--- start Information given ---

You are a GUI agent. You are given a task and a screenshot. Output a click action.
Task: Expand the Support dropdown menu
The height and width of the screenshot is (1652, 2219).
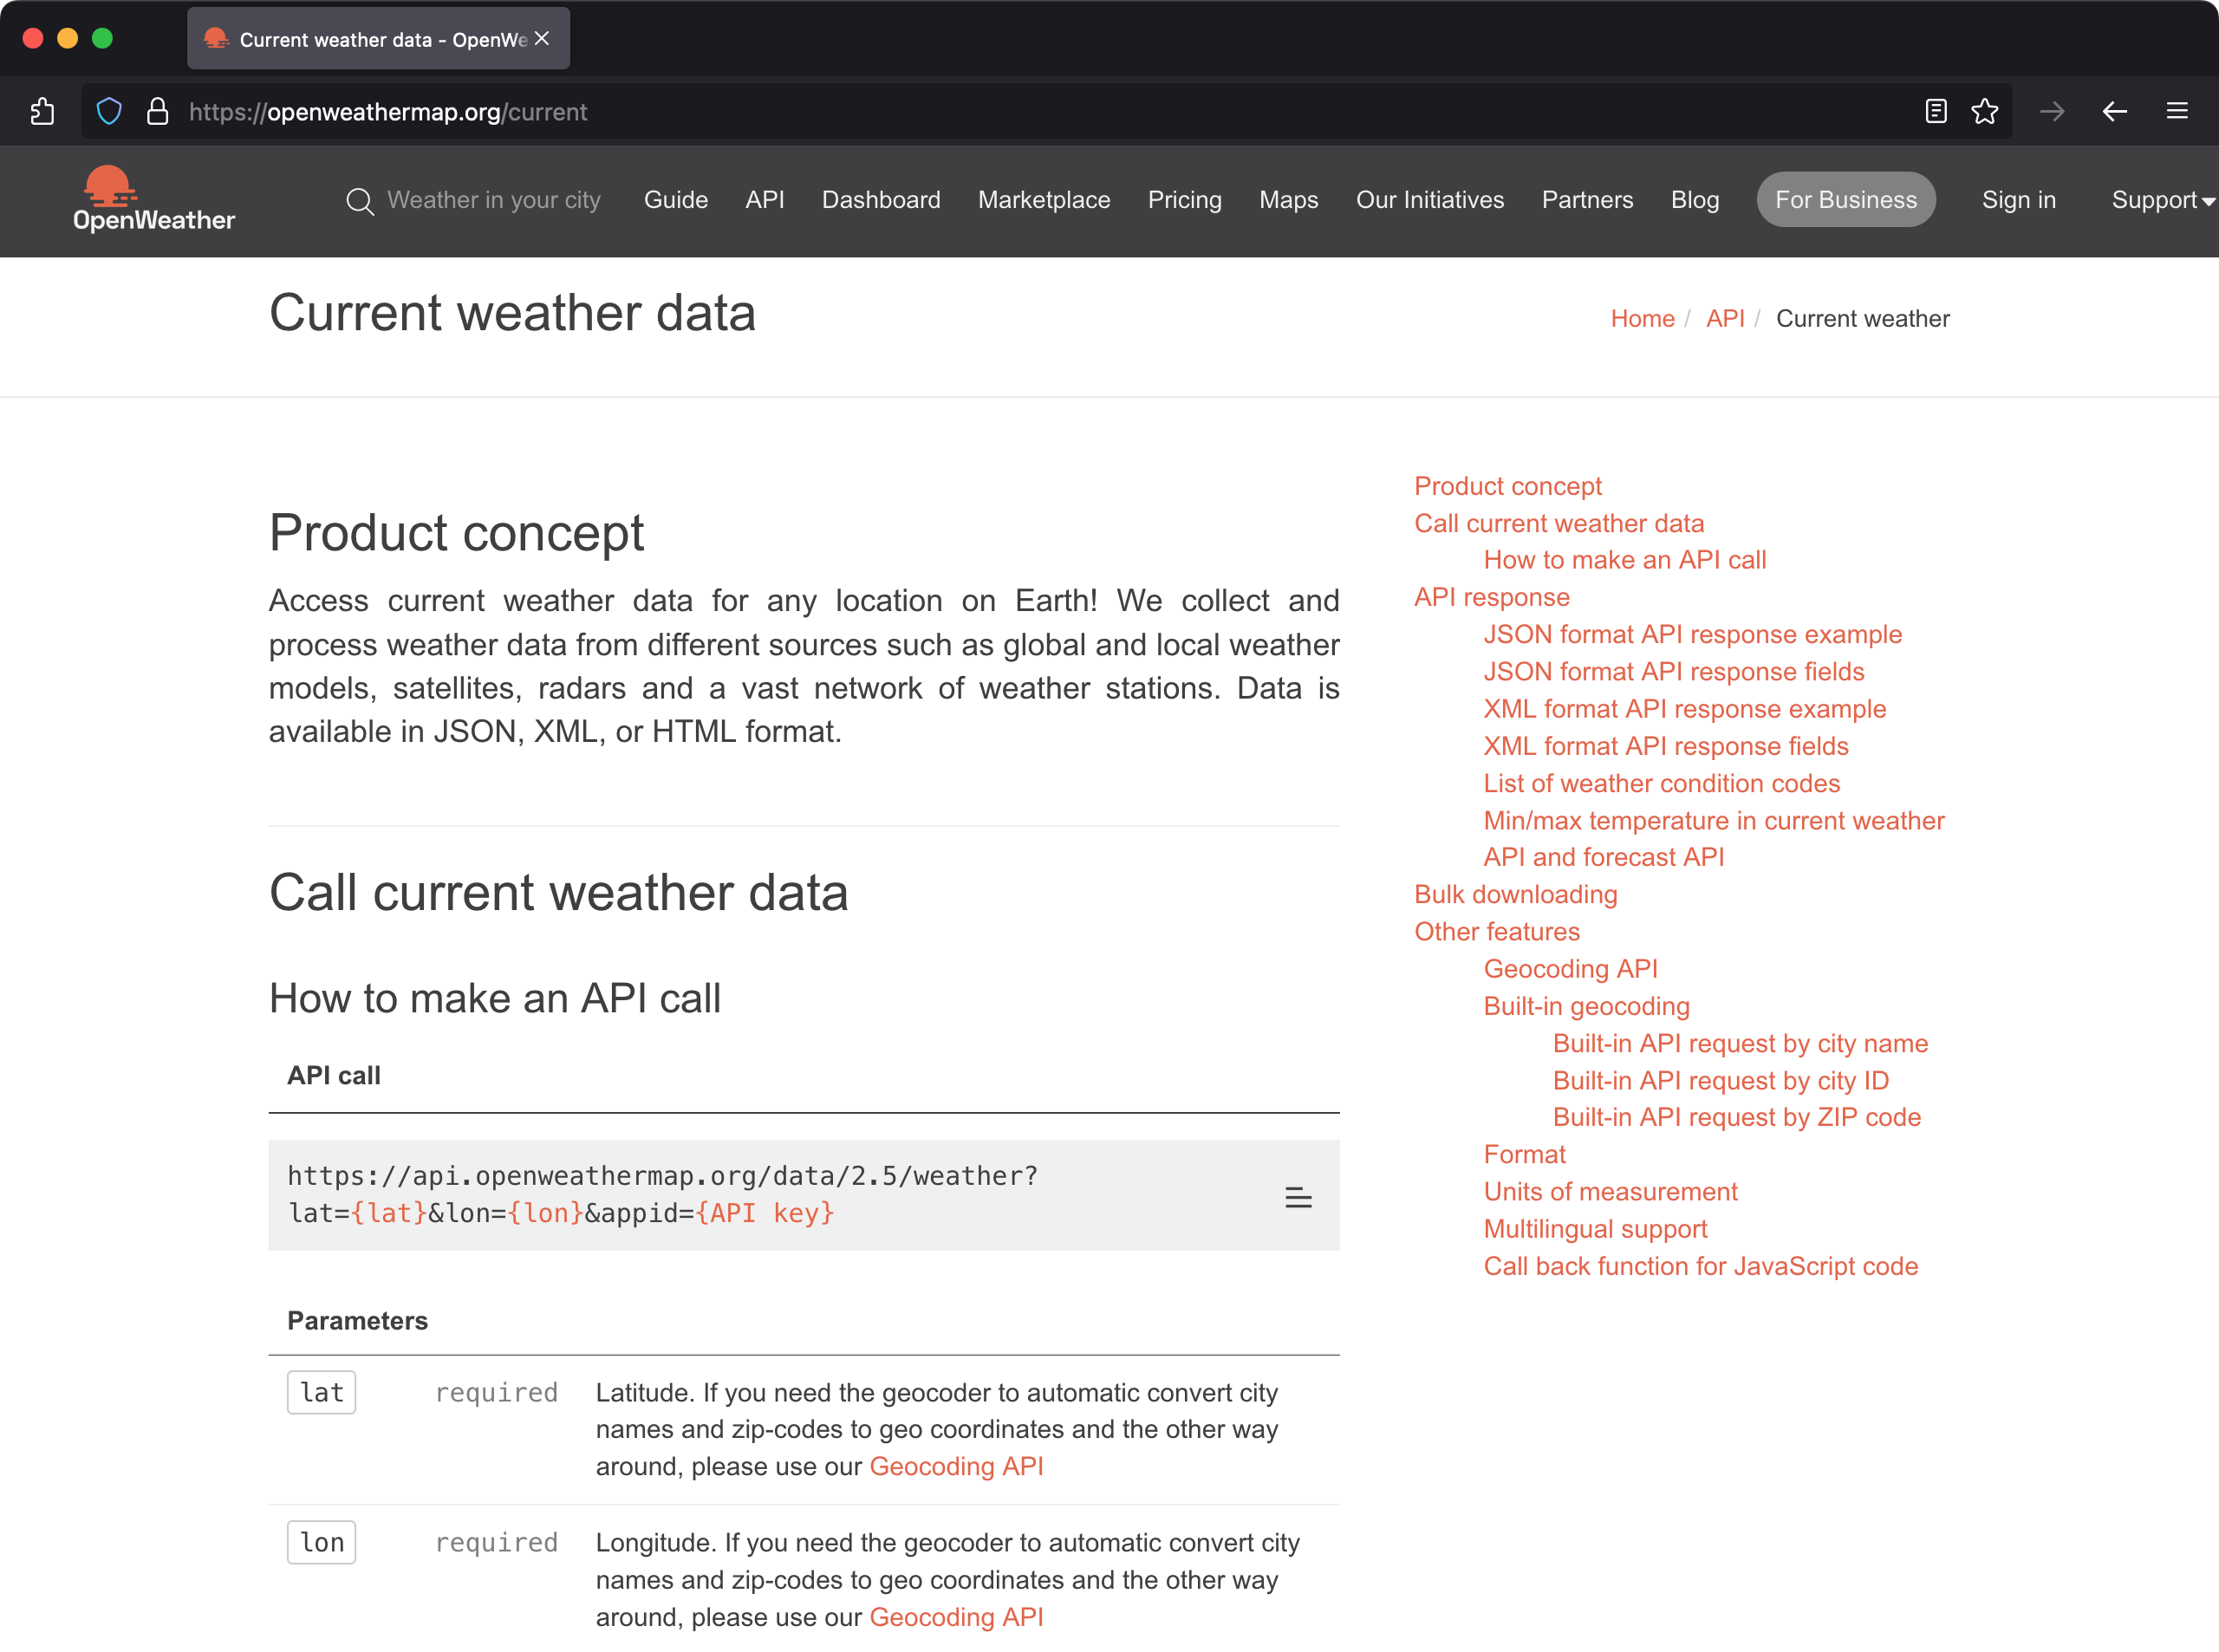coord(2161,200)

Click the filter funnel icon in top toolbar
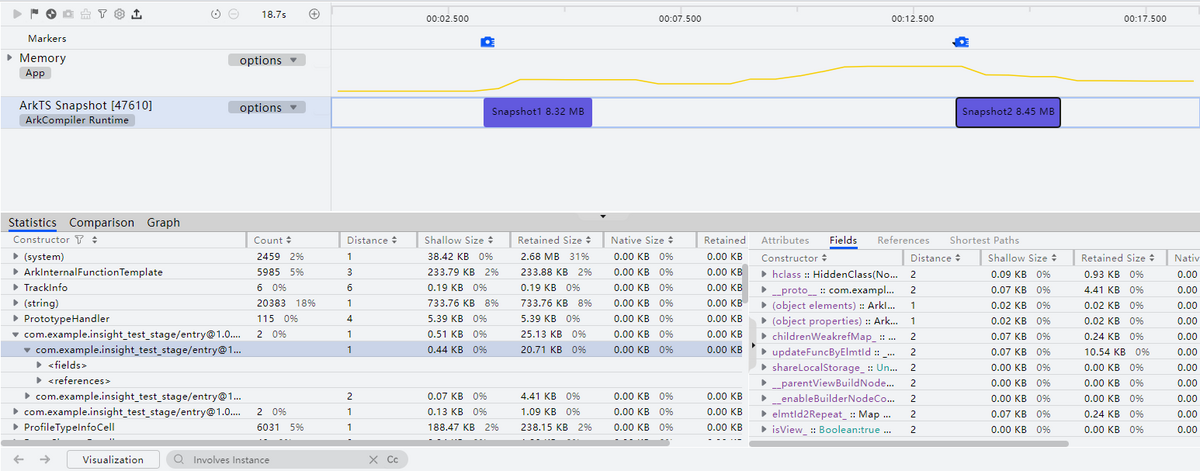(102, 15)
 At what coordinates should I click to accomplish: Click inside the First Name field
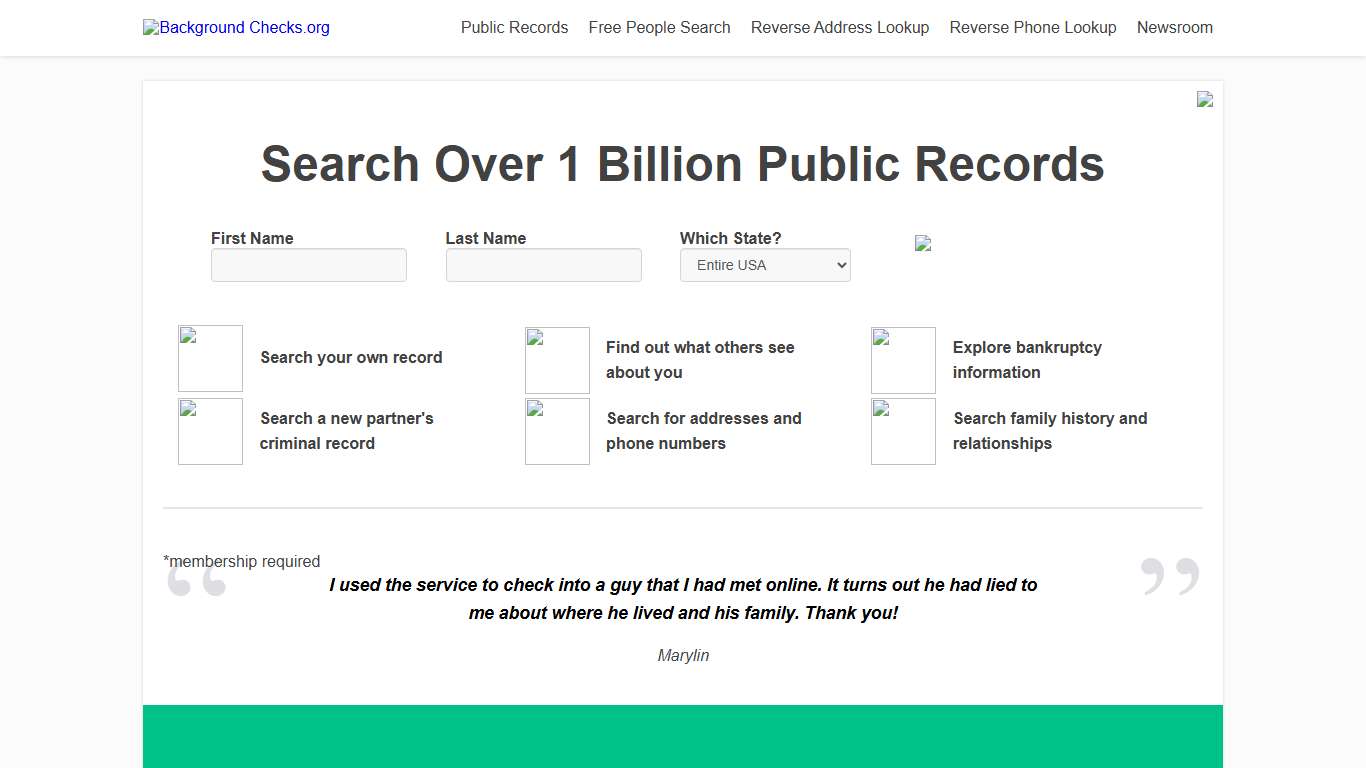308,265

--- end Information given ---

Directive » Extract the lines of all the records above, copying them exactly and leaving out the pictures.

Finished task »
You are a GUI agent. You are given a task and a screenshot. Output a click action.
Task: Expand the Support dropdown menu
The height and width of the screenshot is (1652, 2219).
coord(2161,200)

Click the filter funnel icon in top toolbar
(102, 15)
 At what coordinates should I click to accomplish: Click inside the First Name field
308,265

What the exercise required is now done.